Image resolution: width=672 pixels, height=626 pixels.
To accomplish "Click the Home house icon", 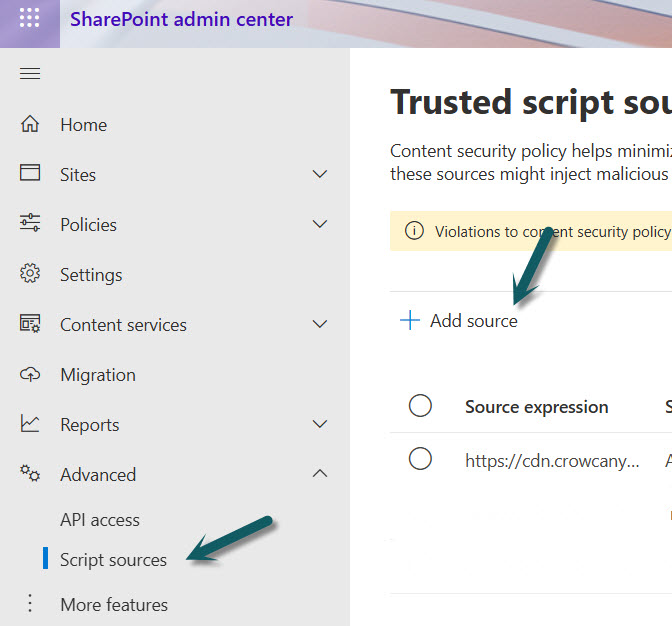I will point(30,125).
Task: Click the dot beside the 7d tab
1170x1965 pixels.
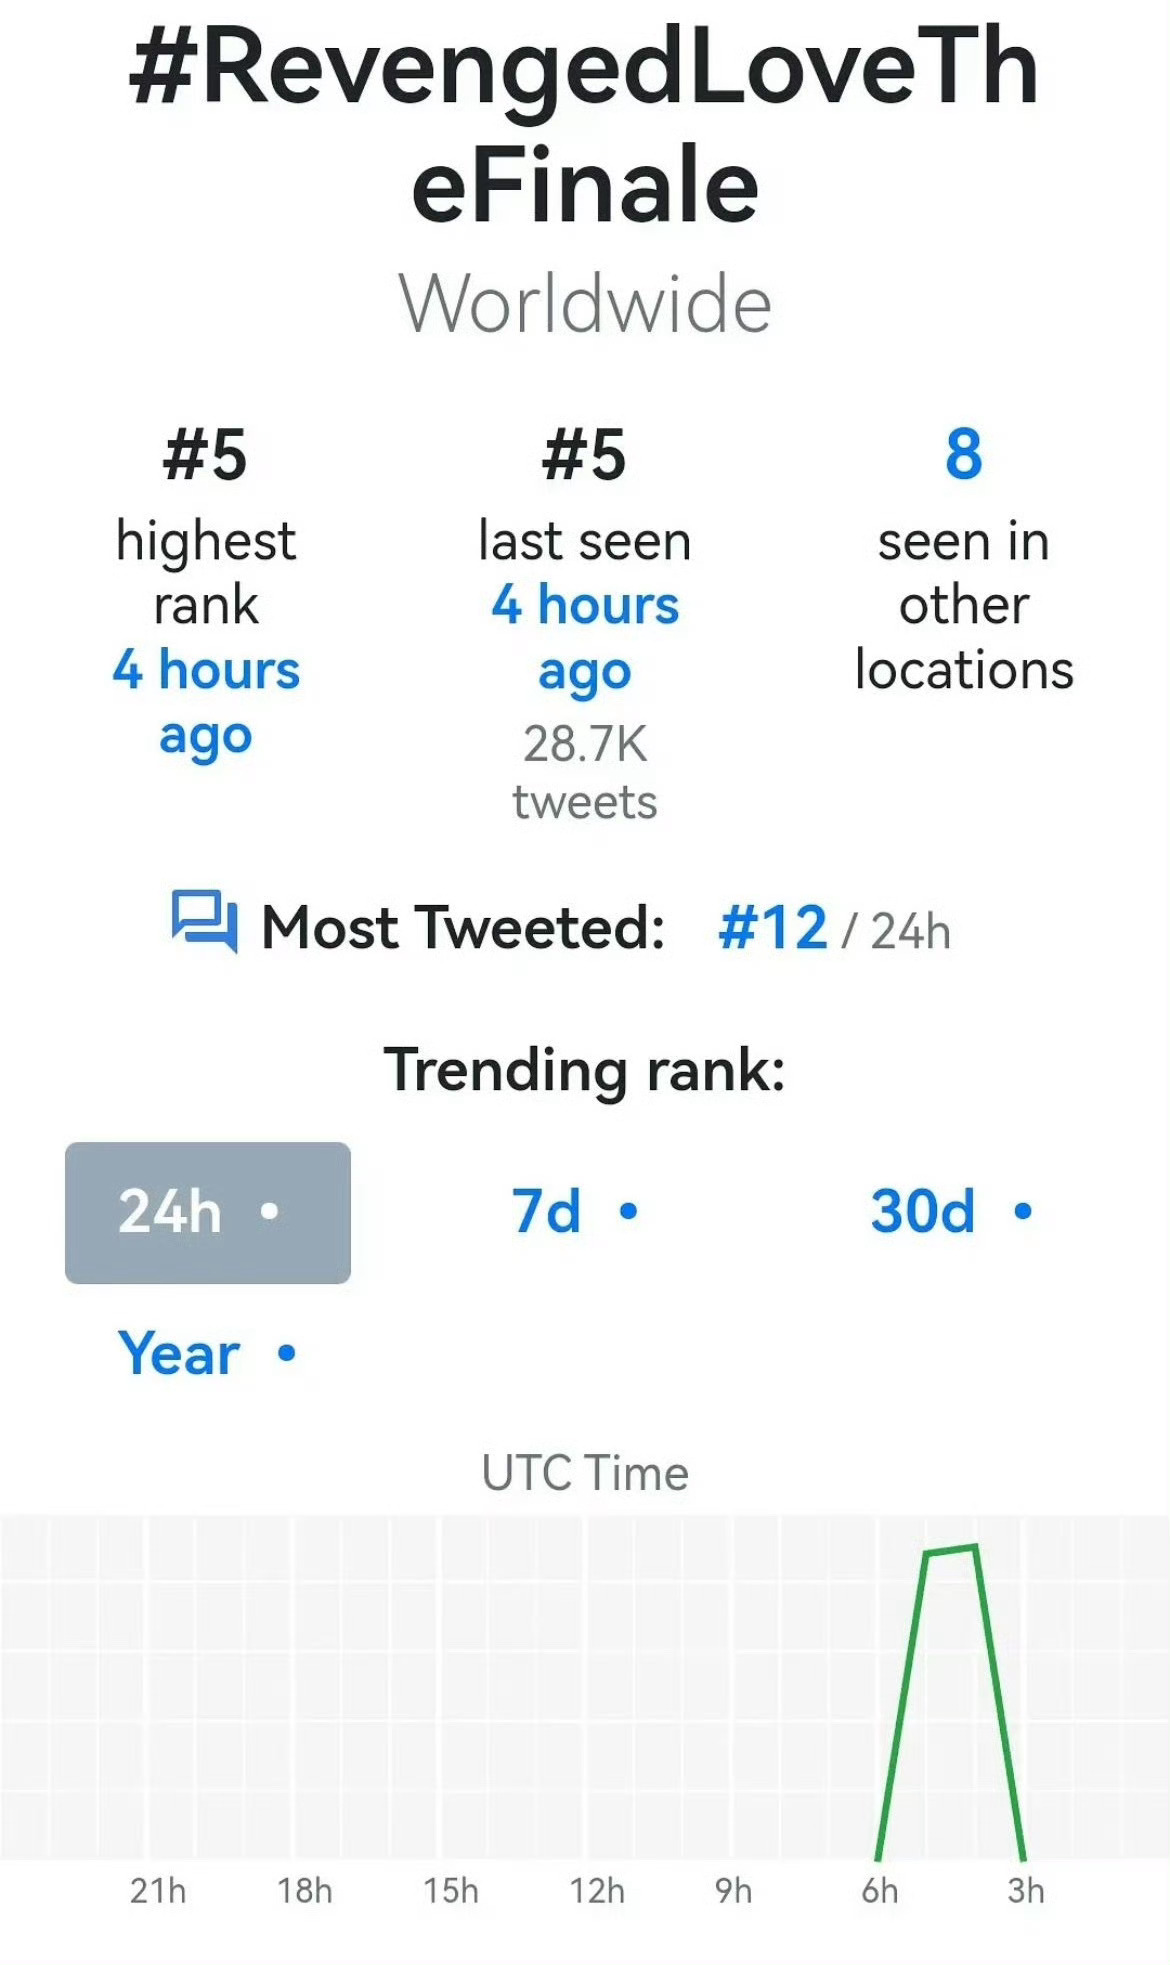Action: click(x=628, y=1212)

────────────────

▸ **What is needed**:
In the entries above, find the line containing "Task: Click the dot beside the 7d tab"; transcribe exactly that line and every line after it through the end, and only those, omitting pictures.

▸ **Expected answer**:
Task: Click the dot beside the 7d tab
1170x1965 pixels.
Action: click(x=628, y=1212)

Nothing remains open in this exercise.